Abstract

This paper and its companion [Thacker, W.C., Sindlinger, L., 2007-this issue. Estimating salinity to complement observed temperature: 2. Northwestern Atlantic. Journal of Marine Systems. doi:10.1016/j.jmarsys.2005.06.007.] document initial efforts in a project with the goal of developing capability for estimating salinity on a region-by-region basis for the world oceans. The primary motivation for this project is to provide information for correcting salinity, and thus density, when assimilating expendable-bathythermograph (XBT) data into numerical simulations of oceanic circulation, while a secondary motivation is to provide information for calibrating salinity from autonomous profiling floats. Empirical relationships between salinity and temperature, which can be identified from archived conductivity–temperature–depth ( CTD) data, provide the basis for the salinity estimates.
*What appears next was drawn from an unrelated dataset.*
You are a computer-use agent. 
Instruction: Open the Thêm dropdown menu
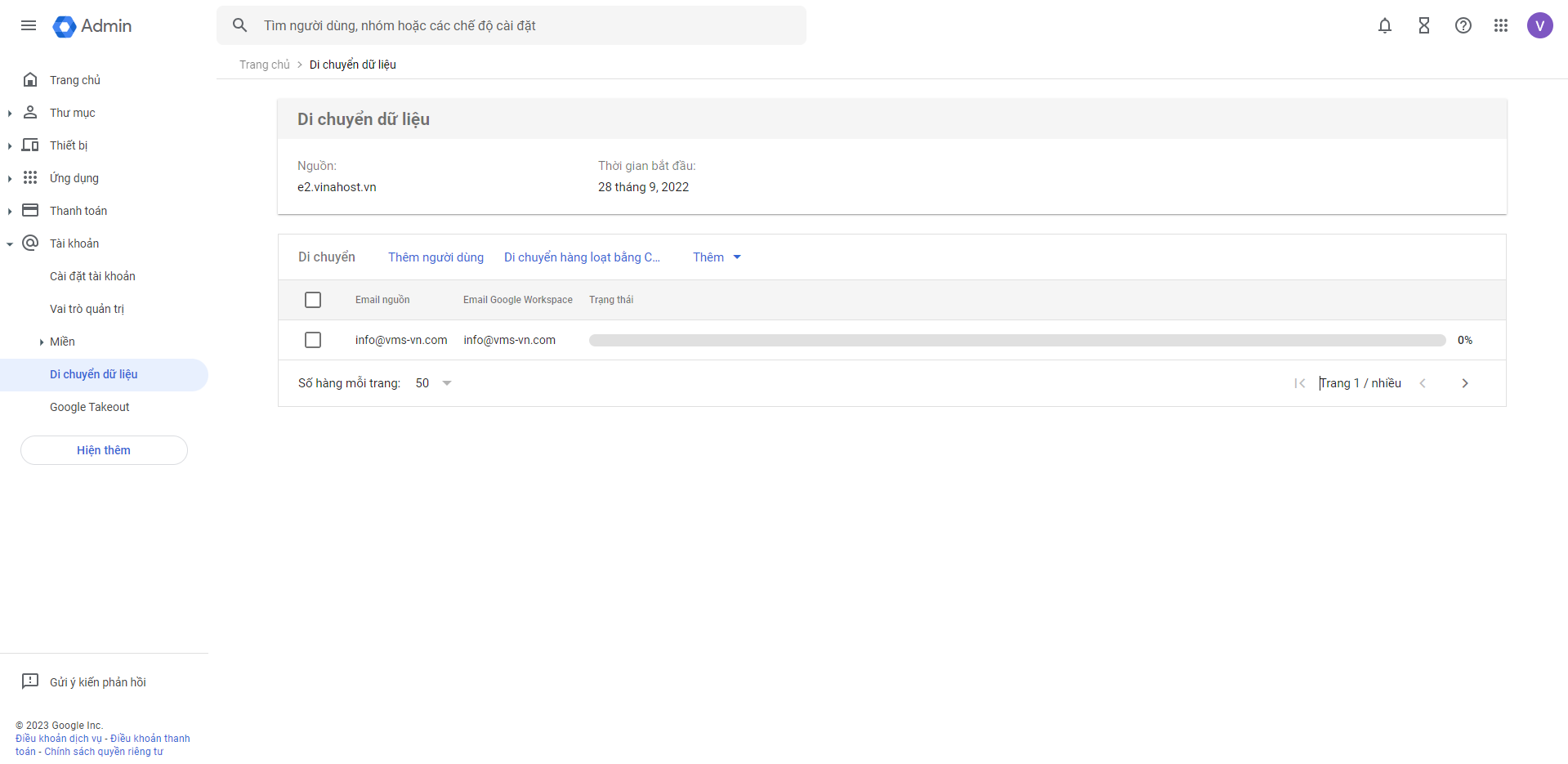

The Gulf of Mexico was chosen as the first region to explore for several reasons: (1) It's geographical separation from the Caribbean Sea and the North Atlantic Ocean makes it a “small ocean” characterised by a deep central basin surrounded by a substantial continental shelf. (2) The archives contain a relatively large number of CTD data that can be used to establish empirical relationships. (3) The sharp fronts associated with the Loop Current and its rings, which separate water with different thermal and haline characteristics, pose a challenge for estimating salinity. In spite of the shelf and the fronts, the relationship between salinity and temperature was found to be sufficiently regular that a single empirical model could be used to estimate salinity on each pressure surface for the entire Gulf for all seasons. In and below the thermocline, root-mean-square estimation errors are small — less than 0.02 psu for pressures greater than 400 dbar, corresponding to potential density errors of less than 0.015 kg/m 3. Errors for estimates nearer to the surface can be an order of magnitude larger.